とある留守番艦娘の心境
鎮守府で提督達の帰りを待つことしかできない私の目には、今日の出陣はいつも以上に戦力を失ったようで、帰投した時の提督は酷く苦しんでいるように見えました。
今回の出撃では誰も失うことはなかったものの、艦娘達が大破していく姿を見ていて平気でいられる提督はいません。提督によっては大破させるのを拒むあまり、小破での進軍すら避ける者もいるのだそう。
艦娘達が傷つく姿を見るのは提督にとってはそれほどの苦行だといえるのです。
しかし今回はいつものそれとは違って、大破したのは提督が大切にしている赤城さんでした。
提督は隠しているようだったのですが、艦娘達の間ではそれは言わずと知れたことで、二人が付き合っていることもみんなが知っている。
提督のことを思っている艦娘は他にも実はいたりするのだけれど…、
二人の間を割って入れるわけがありませんし、例え入れたとしても、鈍感な提督にこのささやかな恋心を気付いてもらえることはたぶんもうありません。
恥ずかしながら、私もそのうちの一人で、提督を眺めることだけに小さな喜びを見つけ、この恋心を密かに守っていました。もちろん二人の恋路を邪魔するほど、私も野暮ではありません。
しかし、今回はどうもそうはいかなかったのです。自分でもどうしてかわかりませんが、涙が込み上げてきました。「赤城っ、赤城っ……!」と、最愛の人を愛おしみ悲しむ提督の声が聞こえてきた瞬間、涙が止まりませんでした。
赤城さんが大破したことへの悲しみからくる涙であると思いたかったのですが、そうではありませんでした。

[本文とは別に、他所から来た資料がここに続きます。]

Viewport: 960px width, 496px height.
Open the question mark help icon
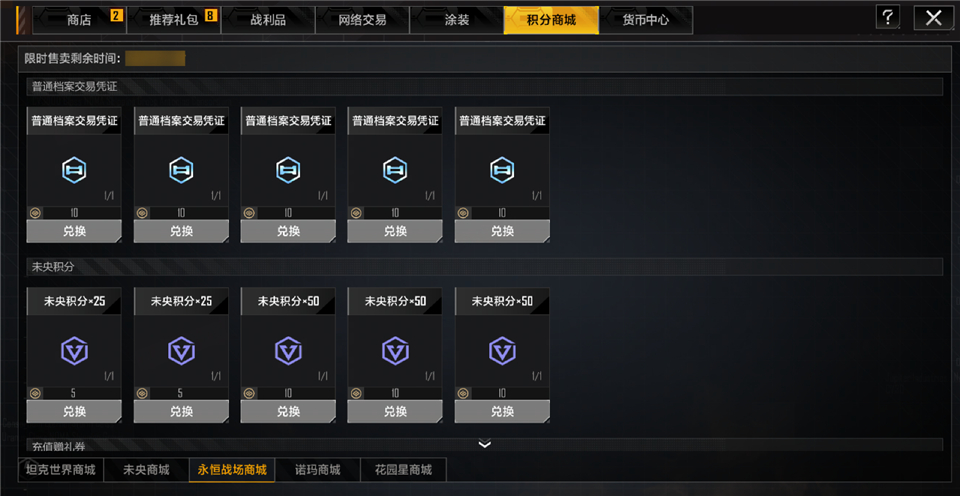pyautogui.click(x=887, y=17)
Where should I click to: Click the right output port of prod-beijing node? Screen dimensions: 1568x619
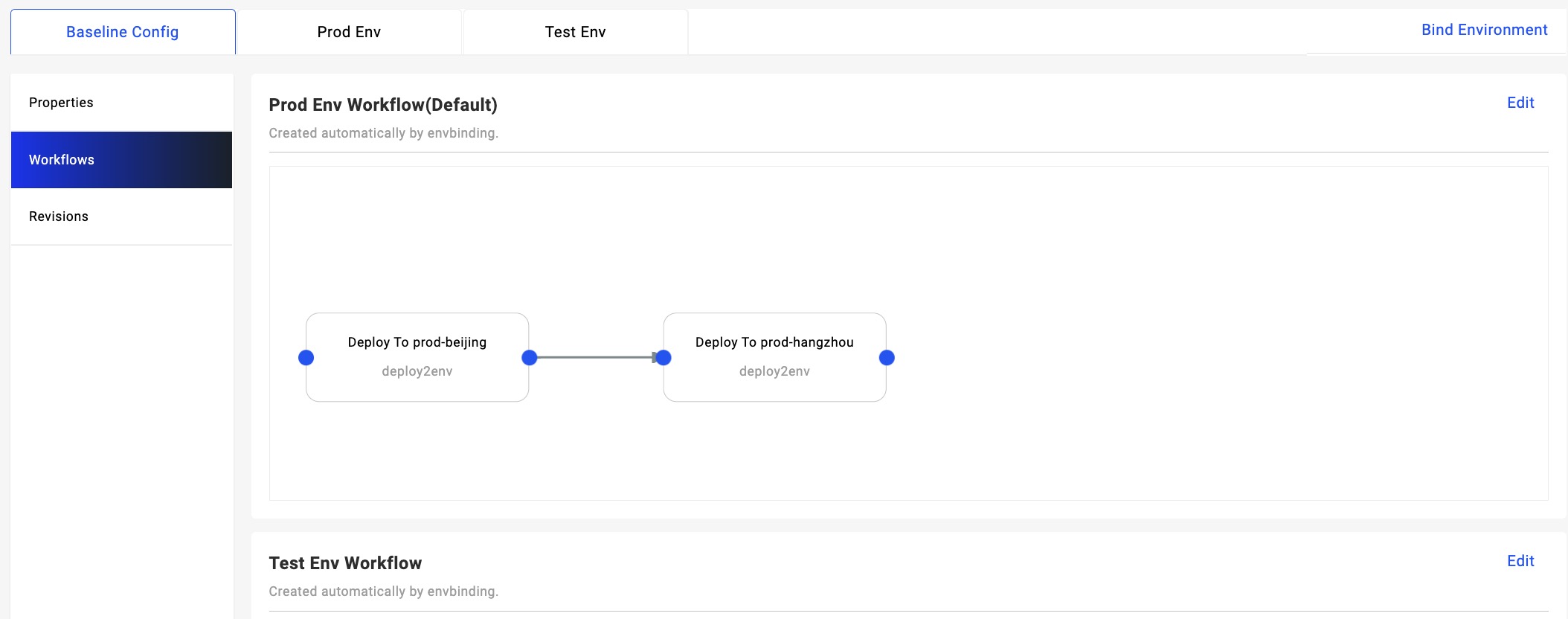pyautogui.click(x=530, y=358)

……こんなにも提督は苦しんでいるというのに、旗艦である私は今の彼を救うことができない。こんなにも、提督の側に居られる立場にあるのに、何もしてあげられない。こんなにも、私は提督の力になりたいのに、一緒に出撃することもできない。こんなにも、私は提督を思っているのに、笑顔にさせることすらできないーーー
込み上げてくる感情は、だんだんと今まで出てくることもなかった感情へと変わっていきました。
…駄目。二人の邪魔はしないって決めたじゃない。幸せな提督をみているだけで私も幸せになれるんでしょ。
でも、今の提督は幸せ……………?
丁度その時、入渠室のほうから提督が私のいる提督室に戻ってきました。
「明石………………?」
涙を止めようとしましたが、止められず、そんな私を見て提督は驚いたようでした。
「どうしたんだ、どこか痛いのか………?」
ああ、駄目です。そんなに優しい声をかけられたら、余計に止まらなくなってしまう。提督自身も辛いはずなのに、こんな鎮守府で待ってることしかできない私にもその優しさを向けてくれるの…………?
俯いたまま泣いているらしい私を見てどうにも提督は放って置けなくなったようで、私の側へしゃがみこんで私の顔を覗き込みました。
「明石、どうしたんだ?」
提督の顔はぐちゃぐちゃで、涙で目は腫れていました。たぶん沢山泣いたんだろうと思います。そんな提督を見ていたらまた涙が溢れてきました。
「提督……、ひっく、赤城さん…大丈夫なんですか………うぐっ」
「………重症だったけど、明日になれば元気になるだろうって。ごめんな、俺がくよくよしてたらみんなが不安になるよな。明石も不安にさせてごめんな」
あまり思ってもいない言葉を発した私に対し、提督はそう言って、私の頭をぽんぽんと優しく叩きました。
違う、そうじゃなくて…
私は顔をあげてぶんぶんと顔を横に振ると、提督と目を合わせました。
「……わ、たし……提督のお役に、立、てなくて…何もでき、なくて、悔しかった、です……そんな私が許せ…なく、て……」
「提督のこと…もっと支えたいです…、提督の側でもっと、役に立ちたいです、もっと、提督を幸せにしてあげたいんです………!!」
提督も酷い顔だったけれど、きっとこう伝えた時の私も酷い顔だっただろう。
私のこの心の叫びをどう受け取ったのか、提督は私を包み込むように抱きしめた。
「明石……、やっぱりお前を旗艦にしてよかった」
「え、」
「お前の気持ち、とっても嬉しい。こんな優秀な旗艦は他にはいないよ。さすが俺の惚れた女だ」
「惚れた……女…?」
意味がわからなかった。彼は赤城さんのことが好きだったのではなかったのか。彼女と付き合っていたのではないのか。もしそうでないなら、それって、それって……
「それって、提督、私は自惚れてもいいのですか」
照れ臭そうに笑った彼はとても幼く見えた。
「好きだよ、明石」
彼の口からその言葉が出るのをどんなに待ち望んだことか。
私は微笑みを返した後、彼の唇に自分の唇を重ねた。
少し涙のしょっぱい味がした。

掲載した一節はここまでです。